Non-trivial $m$-quasi-Einstein metrics on simple Lie groups

TL;DR

This paper investigates $m$-quasi-Einstein metrics on simple Lie groups, establishing existence, invariance properties, and extending results to Lorentzian and non-compact cases, revealing many such metrics except for specific groups.

Contribution

It proves invariance of the vector field in compact cases, classifies existence of non-trivial $m$-quasi-Einstein metrics on simple Lie groups, and extends findings to Lorentzian and non-compact settings.

Findings

Compact simple Lie groups admit non-trivial $m$-quasi-Einstein metrics, except $SU(3)$, $E_8$, and $G_2$.

Most simple Lie groups have infinitely many such metrics.

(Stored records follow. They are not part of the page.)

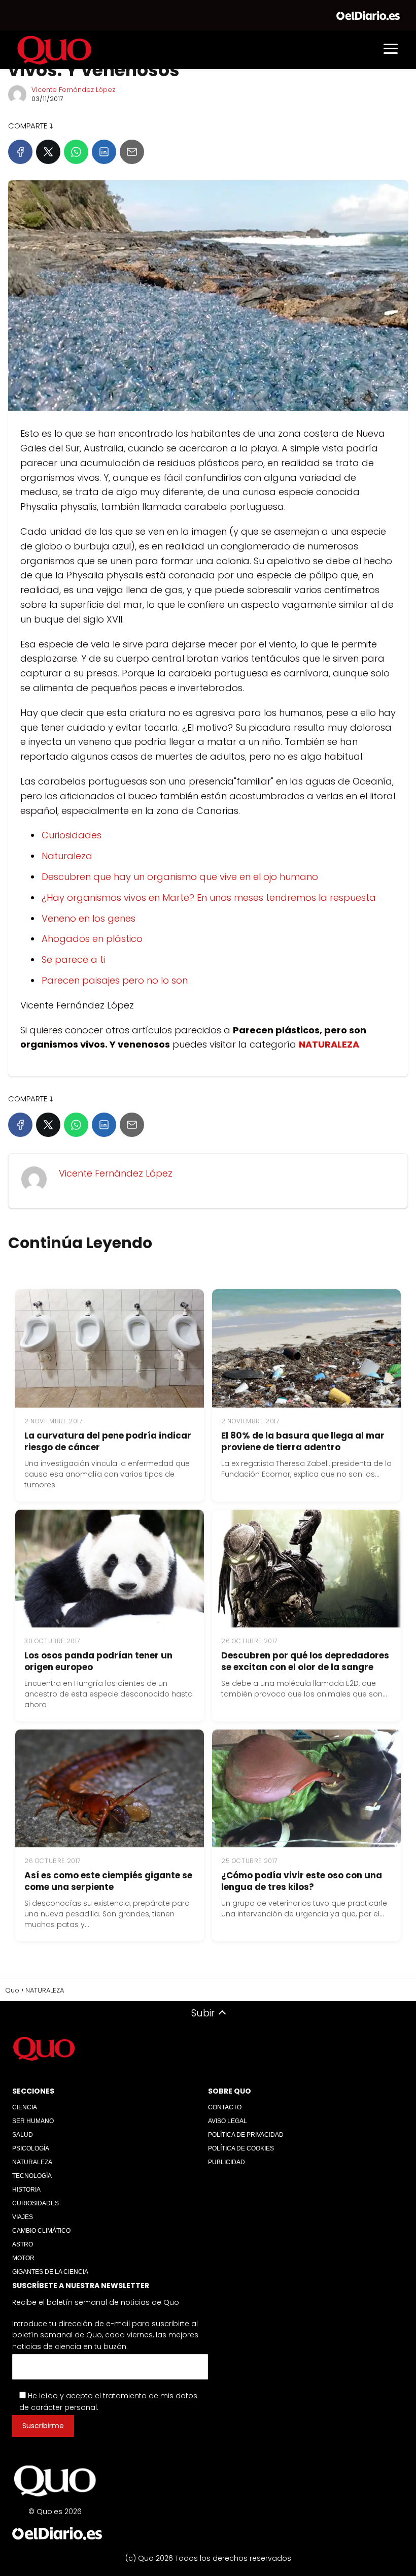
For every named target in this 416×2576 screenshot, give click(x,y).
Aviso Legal (227, 2121)
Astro (22, 2244)
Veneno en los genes (88, 918)
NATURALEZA (32, 2162)
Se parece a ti (73, 959)
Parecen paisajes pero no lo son (115, 980)
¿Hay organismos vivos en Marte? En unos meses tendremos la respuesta (209, 897)
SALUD (22, 2134)
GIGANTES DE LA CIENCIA (50, 2271)
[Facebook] (20, 152)
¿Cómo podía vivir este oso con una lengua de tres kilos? (301, 1881)
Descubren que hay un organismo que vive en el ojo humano (180, 876)
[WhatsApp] (76, 152)
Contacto (224, 2107)
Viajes (22, 2217)
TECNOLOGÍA (32, 2175)
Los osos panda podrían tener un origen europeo (98, 1661)
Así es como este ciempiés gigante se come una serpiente (108, 1881)
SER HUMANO (33, 2121)
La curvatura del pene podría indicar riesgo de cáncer (107, 1441)
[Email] (132, 152)
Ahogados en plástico (92, 938)
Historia (26, 2189)
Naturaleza (67, 856)
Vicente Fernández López (73, 89)
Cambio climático (41, 2230)
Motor (23, 2258)
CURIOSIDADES (35, 2203)
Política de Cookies (241, 2148)
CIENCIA (24, 2107)
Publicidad (226, 2162)
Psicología (30, 2148)
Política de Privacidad (246, 2134)
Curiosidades (71, 835)
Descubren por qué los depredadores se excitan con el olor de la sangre (305, 1661)
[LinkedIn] (104, 152)
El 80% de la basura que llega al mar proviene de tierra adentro (303, 1441)
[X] (48, 152)
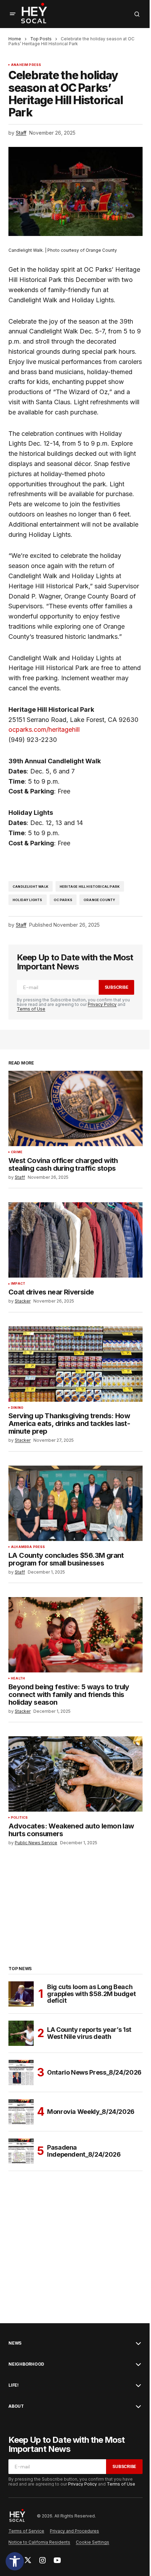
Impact (18, 1283)
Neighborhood (26, 2364)
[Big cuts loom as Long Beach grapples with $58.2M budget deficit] (21, 1994)
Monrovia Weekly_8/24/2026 (90, 2111)
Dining (17, 1407)
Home (14, 38)
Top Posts (41, 38)
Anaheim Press (26, 65)
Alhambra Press (28, 1547)
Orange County (99, 900)
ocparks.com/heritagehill (44, 729)
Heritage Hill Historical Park (90, 886)
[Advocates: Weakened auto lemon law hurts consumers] (75, 1774)
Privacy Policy (102, 1004)
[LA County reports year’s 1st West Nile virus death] (21, 2033)
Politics (19, 1817)
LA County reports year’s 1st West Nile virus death (89, 2033)
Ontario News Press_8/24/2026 (94, 2072)
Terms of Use (31, 1009)
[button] (15, 2561)
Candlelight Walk (30, 886)
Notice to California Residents (39, 2542)
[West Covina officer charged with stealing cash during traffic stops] (75, 1108)
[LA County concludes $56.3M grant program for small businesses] (75, 1503)
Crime (16, 1152)
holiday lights (27, 900)
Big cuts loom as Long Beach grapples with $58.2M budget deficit (91, 1993)
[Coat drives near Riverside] (75, 1240)
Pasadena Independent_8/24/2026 (83, 2151)
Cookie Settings (92, 2542)
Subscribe (117, 987)
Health (18, 1678)
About (16, 2406)
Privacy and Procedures (74, 2531)
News (14, 2343)
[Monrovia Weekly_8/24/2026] (21, 2111)
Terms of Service (26, 2531)
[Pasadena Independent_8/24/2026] (21, 2151)
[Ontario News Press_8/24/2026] (21, 2072)
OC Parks (63, 900)
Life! (13, 2385)
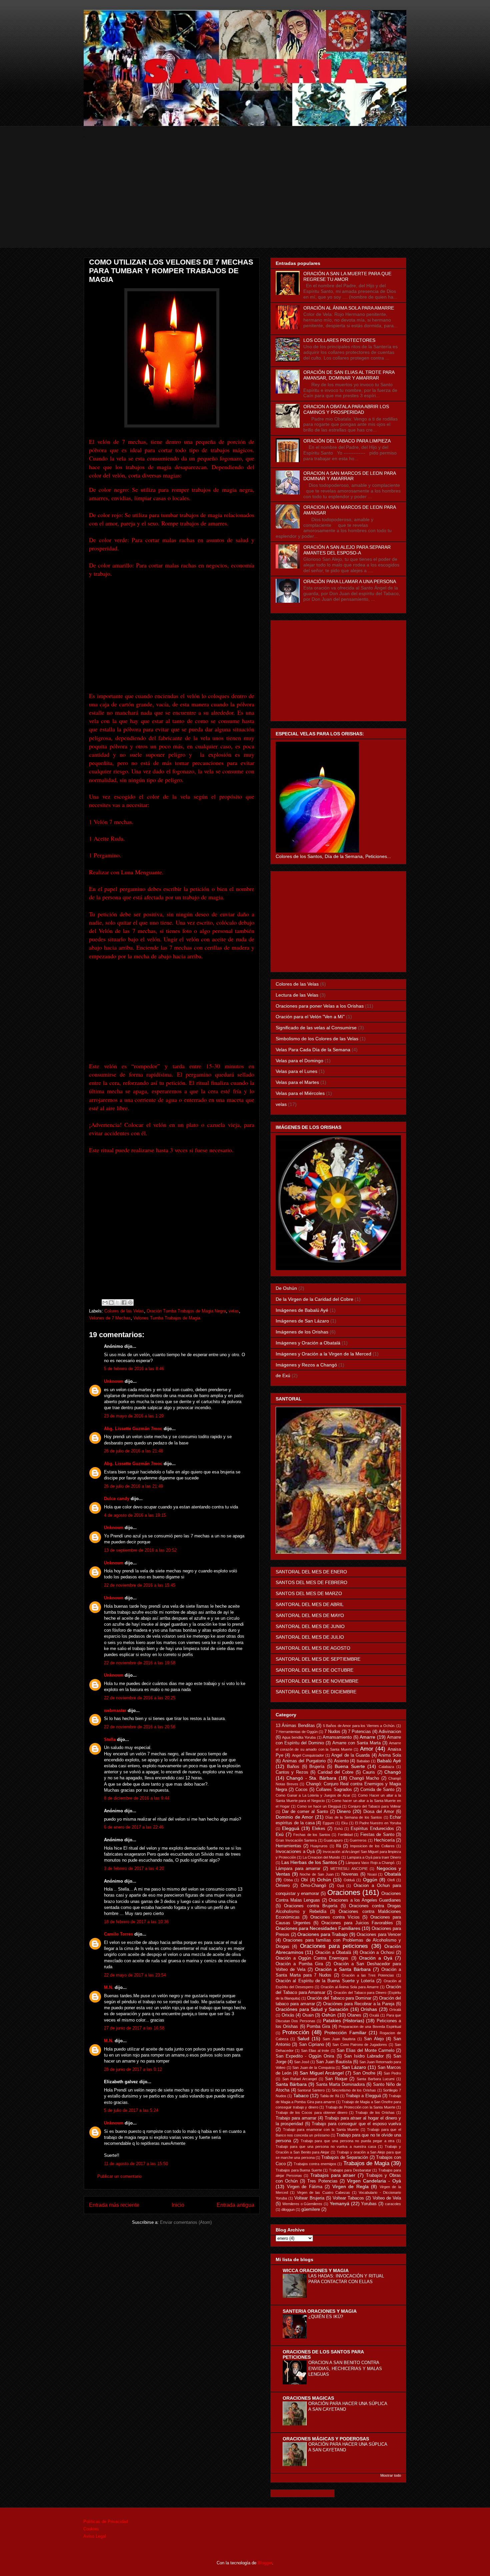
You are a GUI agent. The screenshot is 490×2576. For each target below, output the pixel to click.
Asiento (341, 1761)
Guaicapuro (333, 1840)
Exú (280, 1834)
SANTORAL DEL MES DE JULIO (310, 1637)
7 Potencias (359, 1731)
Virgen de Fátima (304, 2186)
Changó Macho (364, 1778)
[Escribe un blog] (111, 1302)
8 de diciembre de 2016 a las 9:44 (136, 1798)
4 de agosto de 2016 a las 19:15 (135, 1515)
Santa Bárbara (291, 2084)
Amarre (367, 1737)
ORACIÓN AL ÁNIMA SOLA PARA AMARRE (348, 308)
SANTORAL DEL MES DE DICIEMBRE (316, 1691)
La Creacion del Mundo (321, 1857)
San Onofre (364, 2073)
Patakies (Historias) (343, 2020)
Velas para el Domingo (299, 1060)
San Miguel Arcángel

Existence of non-trivial $m$-quasi-Einstein Lorentzian metrics on all compact simple Lie groups.

Abstract

We call a metric $m$-quasi-Einstein if $Ric_X^m$, which replaces a gradient of a smooth function $f$ by a vector field $X$ in $m$-Bakry-Emery Ricci tensor, is a constant multiple of the metric tensor. It is a generalization of Einstein metrics which contains Ricci solitons. In this paper, we focus on left-invariant metrics on simple Lie groups. First, we prove that $X$ is a left-invariant Killing vector field if the metric on a compact simple Lie group is $m$-quasi-Einstein. Then we show that every compact simple Lie group admits non-trivial $m$-quasi-Einstein metrics except $SU(3)$, $E_8$ and $G_2$, and most of them admit infinitely many metrics. Naturally, the study on $m$-quasi-Einstein metrics can be extended to pseudo-Riemannian case. And we prove that every compact simple Lie group admits non-trivial $m$-quasi-Einstein Lorentzian metrics and most of them admit infinitely many metrics. Finally, we prove that some non-compact simple Lie groups admit infinitely many non-trivial $m$-quasi-Einstein Lorentzian metrics.